▸ Kutipan yang Diberikan:
*****
Teks berbahasa Koptik (Mesir kuno) dalam bentuk manuskrip yang ditemukan pada tahun 1945 di Nag Hammadi, Mesir diperkirakan berasal dari tahun 340 Ms. Perama kali dipublikasikan dalam edisi fotograpis pada tahun 1956. Tiga tahun kemudian (Th 1959) diikuti dengan terjemahan berbahasa Inggris dengan transkripsi Koptik. Pada tahun 1977, James M. Robinson menerbitkan koleksi lengkap terjemahan berbahasa Inggris dari teks-teks Nag Hammadi. Injil Thomas telah diterjemahkan ke seluruh dunia dengan diberi catatan dalam berbagai bahasa-bahasa secara meluas. Manuskrip Koptik yang asli sekarang menjadi milik Museum Koptik di Kairo, Mesir bagian dari Departemen Manuskrip.
 
Pada bulan Februari 2010, reproduksi dari manuskrip tulisan tangan pertama dalam bentuk kaligrafis selama 1600 tahun telah dilengkapi. Buku ini berasal dari proyek tesis dari California State University at Dominguez Hills. Hasil reproduksi tersebut diberi judul "An Illustrated and Illuminated Manuscript of the Gospel of Thomas." Dituliskan dalam bentuk  tulisan Uncial dan Italic baik dalam bahasa Inggris dan Koptik. Dengan gaya penulisan manuskrip Abad Pertengahan yang dibuat oleh , Carol W. Nichols, Quincy, IL. buku ini semakin menarik. Terjemahn dalam bahasa Inggris diusahakan oleh Dr. Marvin Meyer dari Chapman University. Manuskrip hasil reproduksi ini merupakan jenis yang pertama dilakukan karena usia teks ini berasal dari sekitar tahun 350 Ms.
*****
▸ Latihan Tertulis: Silakan tuliskan kembali bagian kutipan tentang manuskrip Injil Thomas tanpa perubahan, mulai dari "Teks berbahasa Koptik" dan berakhir pada "dari Departemen Manuskrip.". Baris-baris data tidak ada hubungannya dengan kutipan ini.

▸ Data yang Diberikan:
*****
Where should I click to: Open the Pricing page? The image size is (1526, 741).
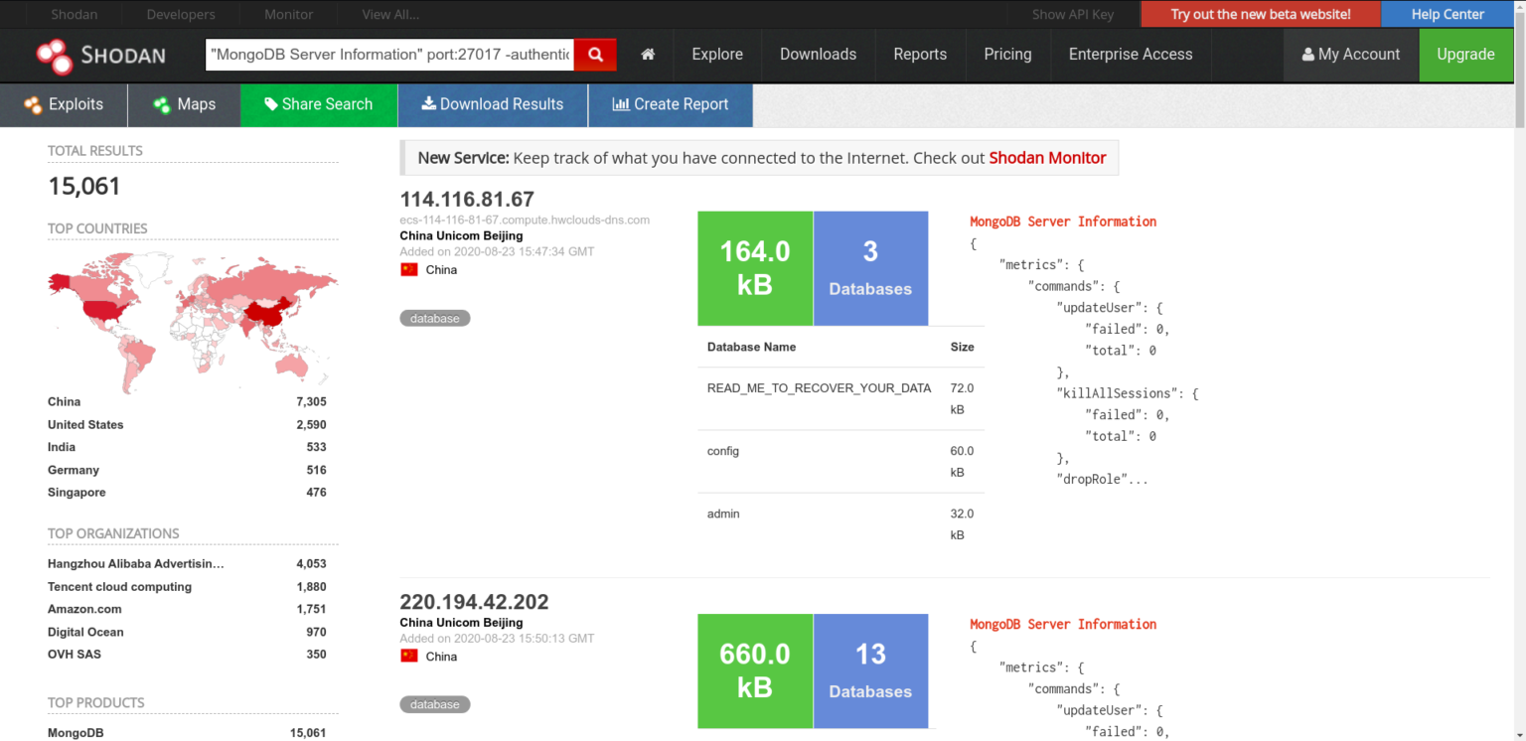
*****
▸ Jawaban Latihan:
Teks berbahasa Koptik (Mesir kuno) dalam bentuk manuskrip yang ditemukan pada tahun 1945 di Nag Hammadi, Mesir diperkirakan berasal dari tahun 340 Ms. Perama kali dipublikasikan dalam edisi fotograpis pada tahun 1956. Tiga tahun kemudian (Th 1959) diikuti dengan terjemahan berbahasa Inggris dengan transkripsi Koptik. Pada tahun 1977, James M. Robinson menerbitkan koleksi lengkap terjemahan berbahasa Inggris dari teks-teks Nag Hammadi. Injil Thomas telah diterjemahkan ke seluruh dunia dengan diberi catatan dalam berbagai bahasa-bahasa secara meluas. Manuskrip Koptik yang asli sekarang menjadi milik Museum Koptik di Kairo, Mesir bagian dari Departemen Manuskrip.